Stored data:
_ _ _ _ _ _ _
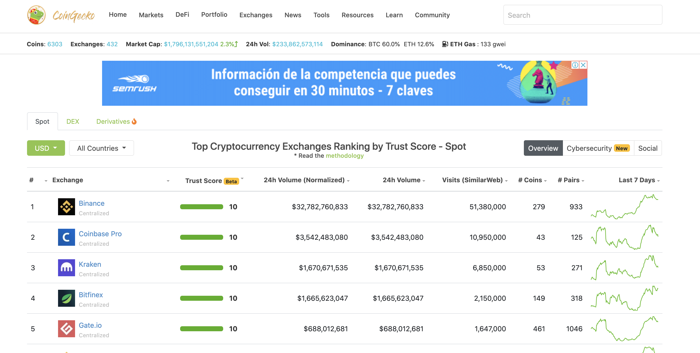Click the ETH Gas pump icon
The image size is (700, 353).
coord(445,44)
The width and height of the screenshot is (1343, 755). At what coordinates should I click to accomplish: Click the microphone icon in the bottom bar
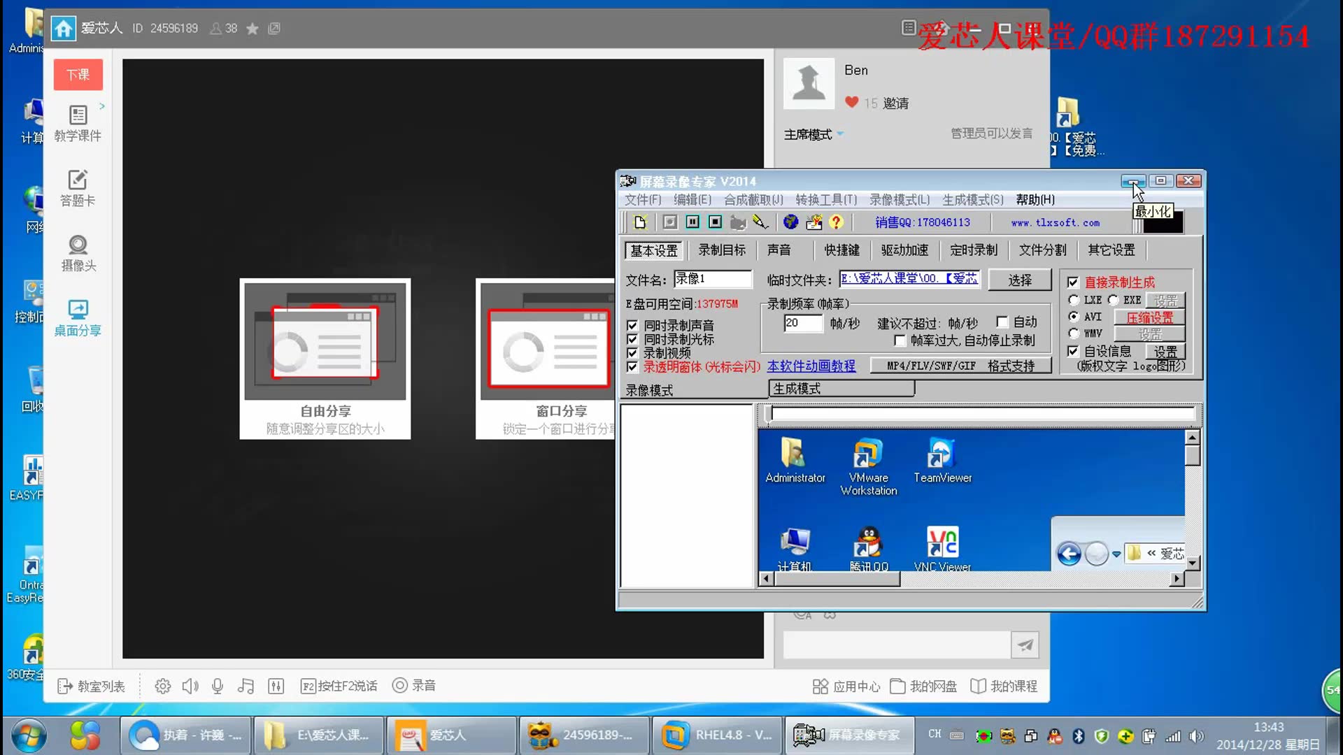coord(218,686)
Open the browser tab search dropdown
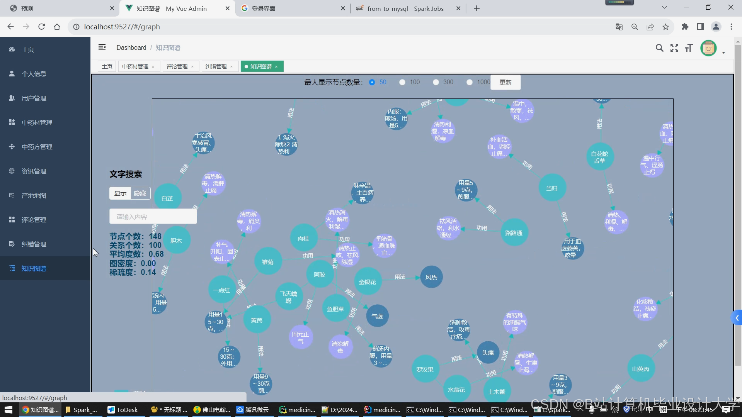The image size is (742, 417). click(664, 7)
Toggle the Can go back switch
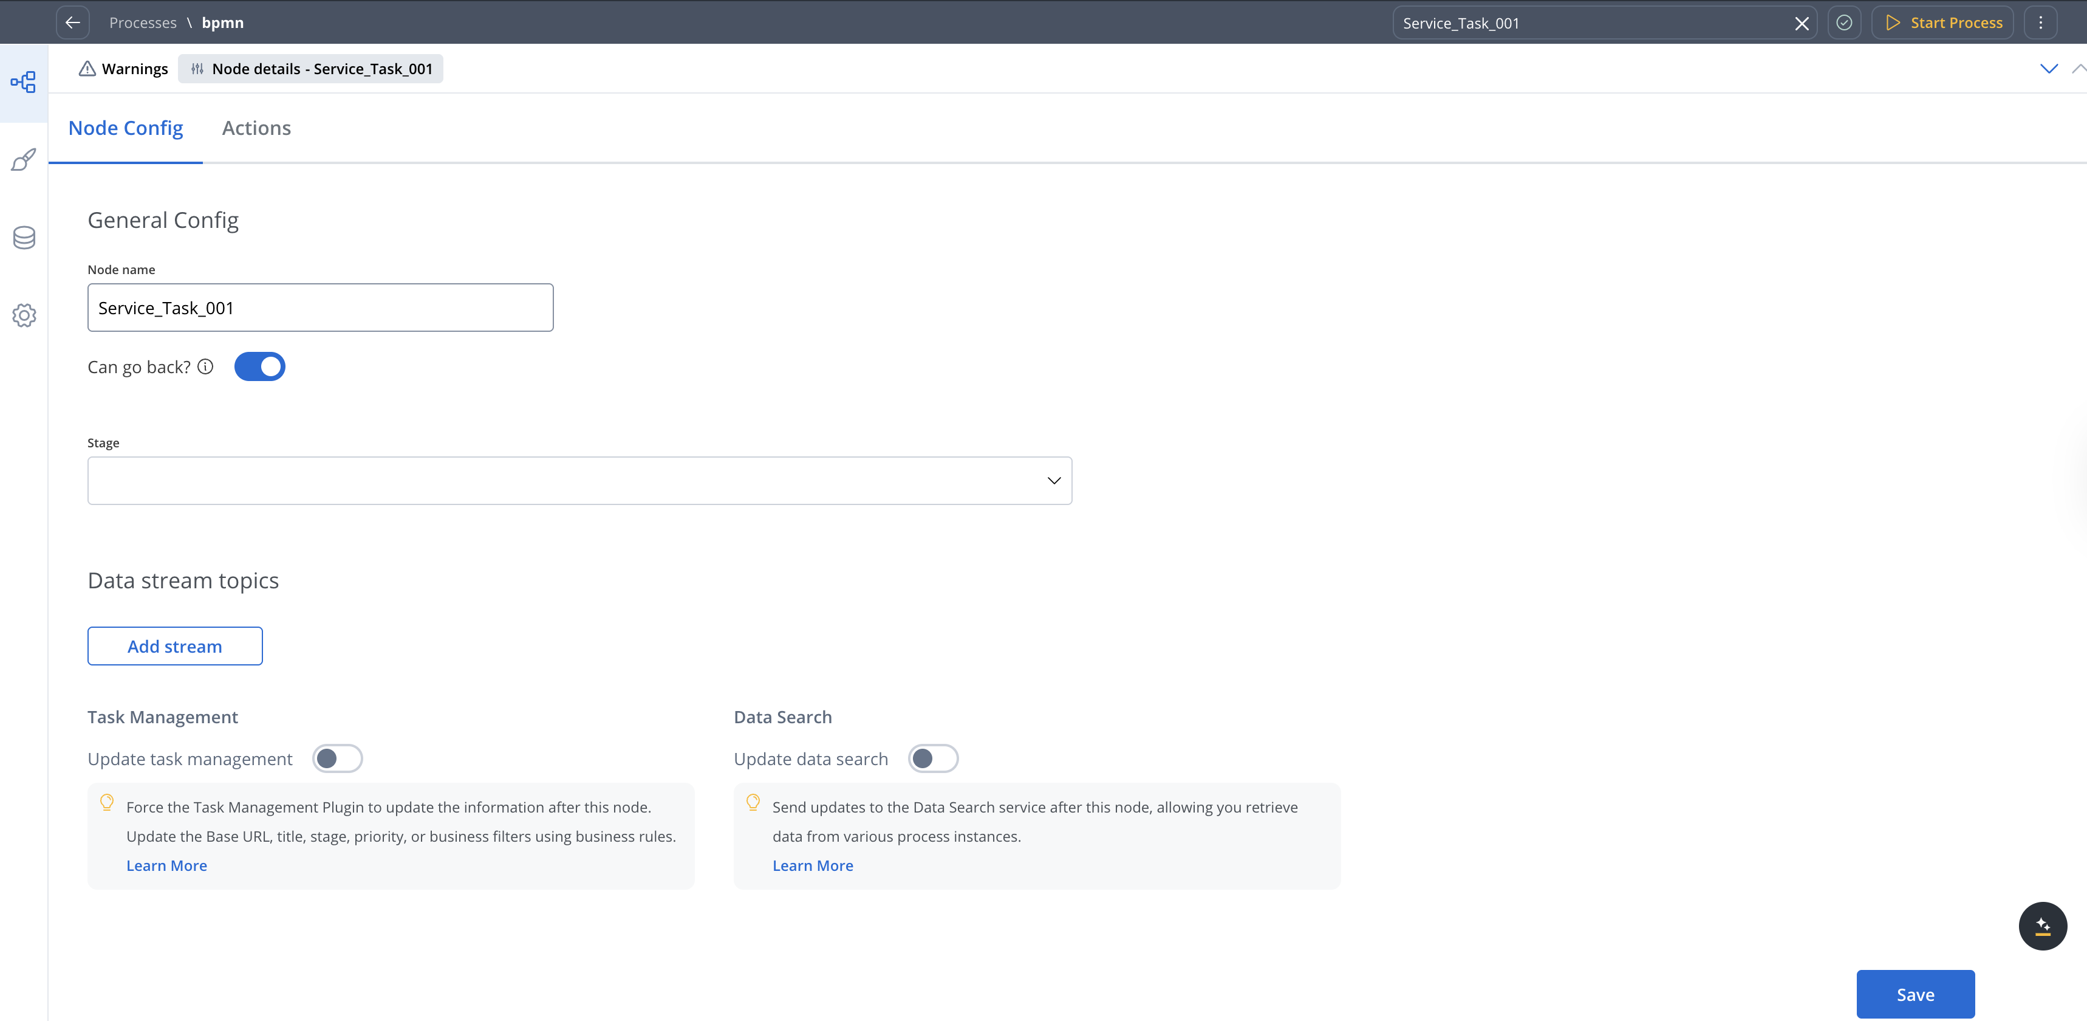 (x=259, y=367)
_ _ _ _ _ _ _
PROBLEM TO SOLVE: All lines from the one holding "Open the browser tab search dropdown" through the last line of the records need to be copied exactly, both ends included, and the pictures left behind.

TASK RESPONSE:
Open the browser tab search dropdown
The image size is (742, 417). click(664, 7)
Toggle the Can go back switch
 (x=259, y=367)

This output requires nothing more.